TO BE DONE: Count how many lines in the records below contain the word "accomplish", with case mattering, and reply with only that number.

INPUT MATERIAL:

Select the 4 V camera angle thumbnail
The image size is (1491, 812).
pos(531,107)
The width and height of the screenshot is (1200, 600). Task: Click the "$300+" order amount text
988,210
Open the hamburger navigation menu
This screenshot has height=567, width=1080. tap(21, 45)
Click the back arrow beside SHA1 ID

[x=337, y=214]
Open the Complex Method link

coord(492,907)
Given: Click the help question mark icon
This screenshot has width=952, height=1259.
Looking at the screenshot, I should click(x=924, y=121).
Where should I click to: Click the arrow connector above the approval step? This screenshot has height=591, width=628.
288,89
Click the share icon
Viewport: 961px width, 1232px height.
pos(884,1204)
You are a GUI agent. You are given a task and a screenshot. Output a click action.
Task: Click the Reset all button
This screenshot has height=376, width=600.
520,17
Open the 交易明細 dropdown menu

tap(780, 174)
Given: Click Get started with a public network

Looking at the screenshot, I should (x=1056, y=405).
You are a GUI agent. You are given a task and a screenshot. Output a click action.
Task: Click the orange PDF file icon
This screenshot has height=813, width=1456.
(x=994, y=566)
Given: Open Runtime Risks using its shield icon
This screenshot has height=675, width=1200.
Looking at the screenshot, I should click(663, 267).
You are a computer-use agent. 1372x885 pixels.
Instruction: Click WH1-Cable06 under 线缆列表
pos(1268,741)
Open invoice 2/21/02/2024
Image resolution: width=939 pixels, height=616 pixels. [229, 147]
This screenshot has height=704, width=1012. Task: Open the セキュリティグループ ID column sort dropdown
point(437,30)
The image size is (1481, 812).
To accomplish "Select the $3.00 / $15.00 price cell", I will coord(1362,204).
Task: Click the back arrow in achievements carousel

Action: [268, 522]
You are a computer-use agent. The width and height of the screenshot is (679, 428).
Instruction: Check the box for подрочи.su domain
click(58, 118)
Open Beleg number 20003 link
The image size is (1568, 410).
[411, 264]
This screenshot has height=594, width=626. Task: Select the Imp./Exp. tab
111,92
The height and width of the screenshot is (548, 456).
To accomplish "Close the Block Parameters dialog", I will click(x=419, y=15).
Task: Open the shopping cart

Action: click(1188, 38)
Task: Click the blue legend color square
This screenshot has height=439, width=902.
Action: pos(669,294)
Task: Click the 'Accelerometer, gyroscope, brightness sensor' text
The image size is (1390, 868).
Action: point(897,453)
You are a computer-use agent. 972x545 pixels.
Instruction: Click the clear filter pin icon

REPLY: 2